Dopo l’intervento riepilogativo di Bruno il dibattito della critica entra in una seconda fase. La polemica si è affievolita ed è ora di bilanci e di conclusioni; gli interventi diminuiscono e si stemperano nel tempo. I vari collaboratori della rivista riprendono la parola per approfondire o ribadire il già detto con l’intento di fornire un quadro d’insieme.
C’è chi come Alberto Pezzotta, si mostra abbastanza insoddisfatto e polemizza esplicitamente con Bruno. Per Pezzotta lo scarto che separa critica quotidianistica e riviste specializzate non è poi così netto.
Se da una parte si è attratti da un ideale di critica libera e diretta, dall’altra bisogna riconoscere che il giudizio di valore è troppo spesso legato a pregiudizi, idiosincrasie, arbitrarietà.
Dire come fa Bruno che il cinema si spiega con il cinema significa commettere: un errore epistemologico e c’è inoltre il rischio di un’a-problematica ratifica dell’esistente
Pezzotta dichiara di continuare a preferire l’inattualità di chi crede di poter ancora sfuggire alla logica omologante del flusso, magari proprio attraverso il tentativo di essere consapevoli di cosa ratifichiamo quando scriviamo.
C’è chi come Flavio De Bernardis, al X convegno di Urbino, ne approfitta per celebrare la morte definitiva del concetto di testo, che passa attraverso un ritorno all’opera come oggetto concreto e materiale; non si tratta più di scegliere, ma di catalogare.
Allo studioso non resta che constatare che il testo si conforma a seconda dell’istituzione che si incarica di tramandarlo.
È quindi necessario abbandonare la dimensione testuale per dedicarsi ad uno studio istituzionale, abbandonando certe categorie di matrice linguistica.
Complessivamente questa nuova fase del confronto porta in campo l’ennesima reiterazione della constatazione di una crisi del gesto critico in tutte le sue implicazioni istituzionali e metodologiche. Crisi che sulle pagine di Segnocinema si manifesta attraverso due strategie dominanti: la personalizzazione del ruolo del critico e quella che si potrebbe definire la sindrome mimetica della performance interpretativa.
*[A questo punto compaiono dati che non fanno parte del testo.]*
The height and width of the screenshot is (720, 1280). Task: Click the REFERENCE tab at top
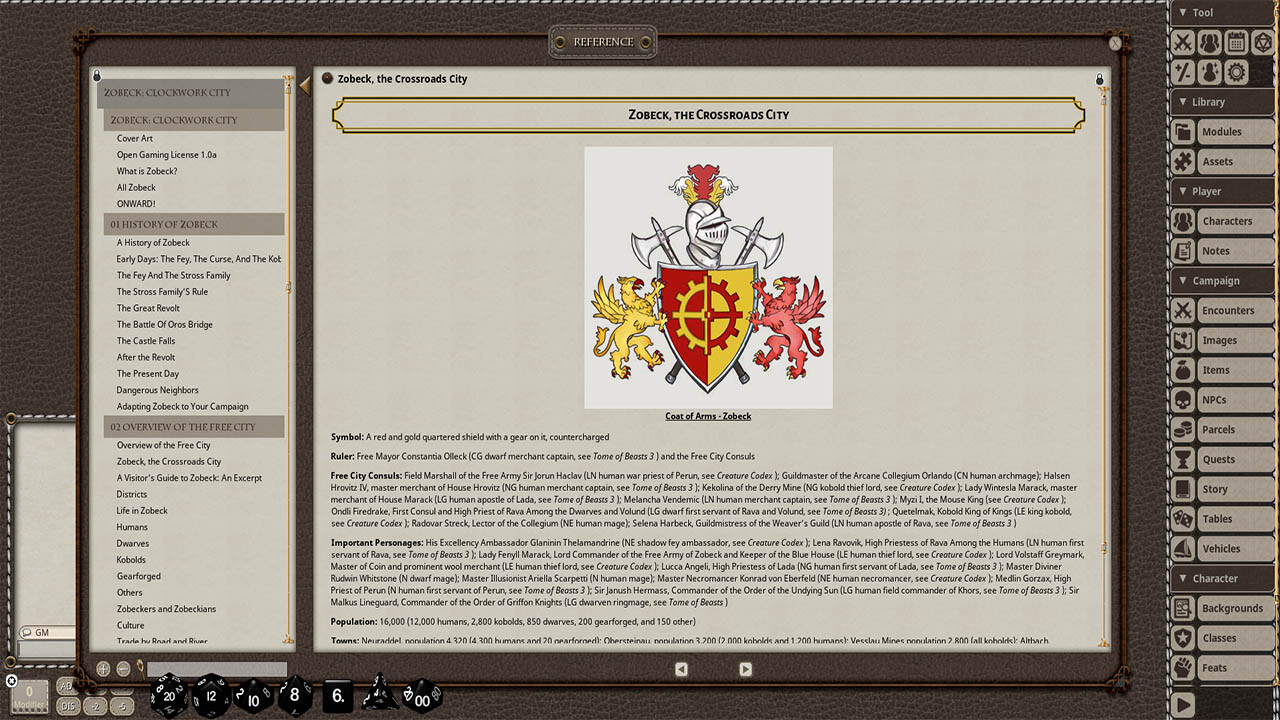tap(602, 41)
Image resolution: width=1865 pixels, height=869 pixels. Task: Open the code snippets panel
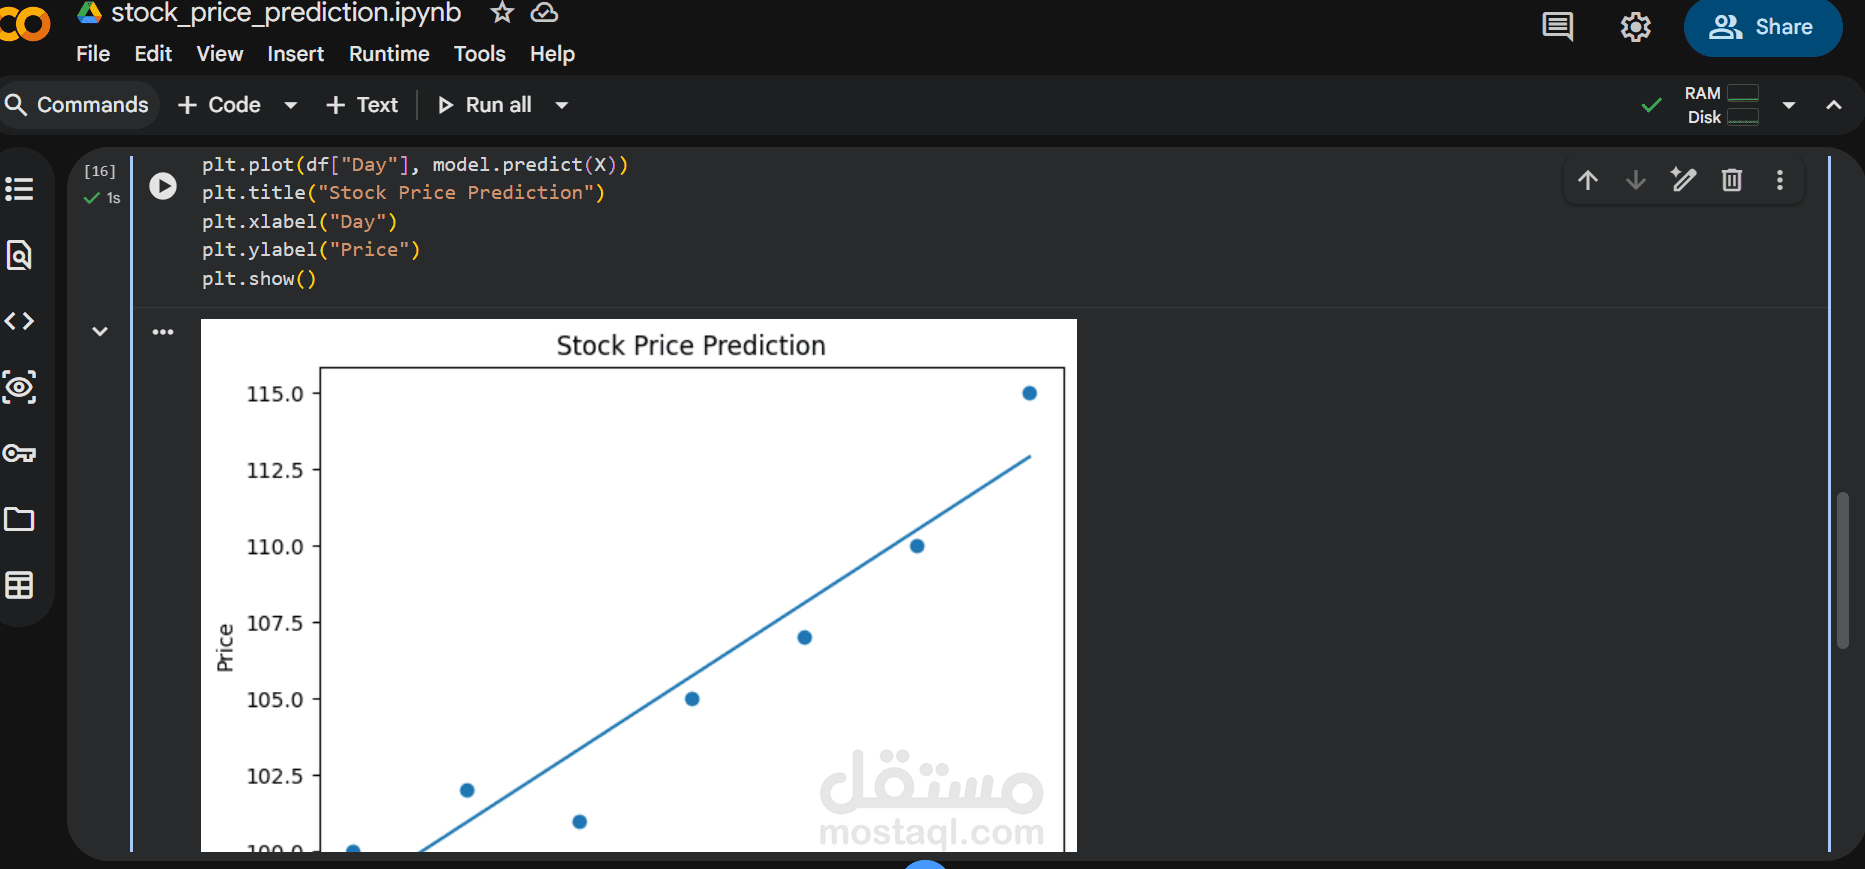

Ciò che salverà la critica non potrà che essere la capacità esercitata dai singoli di sfuggire ai meccanismi routinieri e impersonali dell’istituzione stessa. Si aspetta sempre più l’illuminazione isolata dell’interprete di talento, dove il talento si misura solo in termini di rigore formale o metodologico ma anche e soprattutto in termini di capacità maieutica, capacità di far parlare l’immagine.
L’altra faccia della sfiducia metodologica è la constatazione del grado di indicibilità connaturato alle immagini e di una conseguente sofferenza verso l’inadeguatezza del significante-scrittura inteso come inevitabilmente poco ambiguo, lineare, piatto.
Già Bellour parlava dell’analisi testuale come luogo di uno spossessamento perpetuo.
L’analisi, freudianamente, non può che essere analisi interminabile, resa tale da un’irriducibile ricchezza delle materie dell’espressione coinvolte nel fatto cinematografico
L’unico modo di parlare di un film è fare un altro film: la vera teoria è la pratica.
A chi preferisce però ancora stare davanti allo schermo, non resta che rassegnarsi al fatto che il film è soprattutto un impaccio che costringe al principio di non evidenza.
Il critico-camaleonte è un critico frustrato a priori: non c’è doppio nel figurale.